It’s The Pitts: An Accidental Greenie
When people come to my house for the first time, they ask for my address so they can program it into their GPS. I don’t mess with all of that stuff, so I tell them, “Turn on such and such road and keep going until you come to the house with a herd of cows in the front yard.”
“You have cows in your front yard?” they always ask.
“Sure. I admit they aren’t real cows,” I reply. “Instead of muscle and bone, my cows are made from rebar and cement, red clay pottery and plastic. I even have a tall, mean lookin’ cowboy with a handlebar mustache to watch over them, although he hasn’t made any sudden moves in the 40 years we’ve lived here.”
I have one concrete cow which must weigh at least a couple hundred pounds. It is so valuable, I chained her to a subterranean mass of concrete and steel.
I did so because one Halloween night, some hooligans were attempting to pilfer my best cow in the dark of night. Little did they know, my bedroom is not 20 yards from my prized concrete cow so I heard the strains and grunts of three would-be rustlers busting a gut as they tried to corral her.
I grabbed my menacing looking BB gun and went out to my porch where they couldn’t see me, and I told them in no uncertain terms, “No city dudes are gonna rustle my cow, and if you don’t vamoose, I’ll give every one of you a load of buckshot in your backside.”
I also mentioned, using my best John Wayne impression, “The remedy for cattle rustling in these parts is hanging.”
I guess they took me seriously because they all turned tail and dove into the back of an already escaping pickup as they tried to steal away. Although I got their license plate number, I didn’t call the cops, because around here, we tend to settle our own disputes.
Word must have spread because in the 10 years since then, we haven’t had any further run-ins with poachers, rustlers or grifters.
Well, the last sentence isn’t entirely true, because one low-life carefully wound his way through my herd and knocked on my front door.
“What do you want?” I asked once again using my best John Wayne voice.

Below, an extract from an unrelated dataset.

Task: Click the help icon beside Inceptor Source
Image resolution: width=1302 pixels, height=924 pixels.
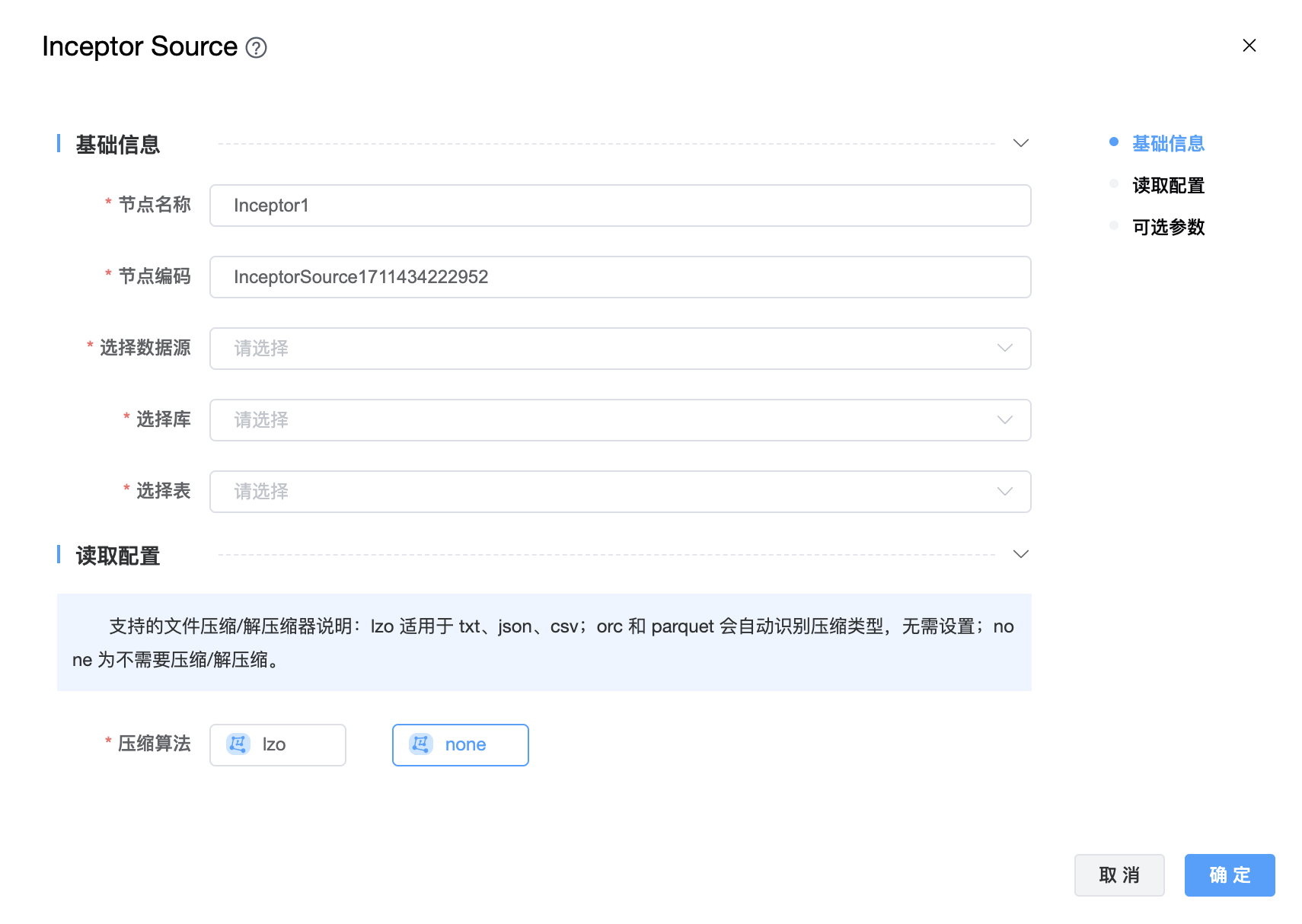Action: point(257,48)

He mustered up his courage and asked me, “I was wondering if you’ve noticed your electric bills are higher lately?”
“Listen pilgrim, around these parts you don’t go asking about another man’s business,” I said.
“The reason I was asking is because the state of California is offering to give you free solar panels,” he said.
“Is that right?” I asked. “You don’t see any of those gal-darn things on my roof do ya? If I wanted them, don’t you think I’d already have them? And I don’t need the state paying for them either. What kind of racket are they runnin’ anyway? That’s what’s wrong with this state – they’re giving everything away. I tell ya, all of those politicians in the state Capitol belong in the hoosegow.”
This didn’t stop him from launching into a memorized spiel claiming it was folks like me causing global warming and my lifestyle was somehow causing natural disasters somewhere in Africa.
Then he said we simply had to ban the internal combustion engine by 2035 and achieve net zero carbon emissions by 2050 or “we were all gonna die.”
“Listen buddy-boy, I’m what you might call an accidental greenie. Me and Mrs. Pitts never had any bambinos scampering around the place so when we die it will be the end of the Pitts strain to which I belong,” I said. “And if you and all of your fellow generation XYZ’ers would follow our example, it would end the climate change crises right there. This is what you wanted, right?”
Then I turned purple and said in what might be construed as a semi-violent manner, “So if I want to drive a car I don’t have to plug in, live in a house without any Chinese-made panels on my roof, eat beef from farting cattle and ride herd over my concrete cows, it’s my business. Got it mister?”
The old boy was last seen running away with my herd of concrete cows in pursuit. I guess the climate around here didn’t agree with him.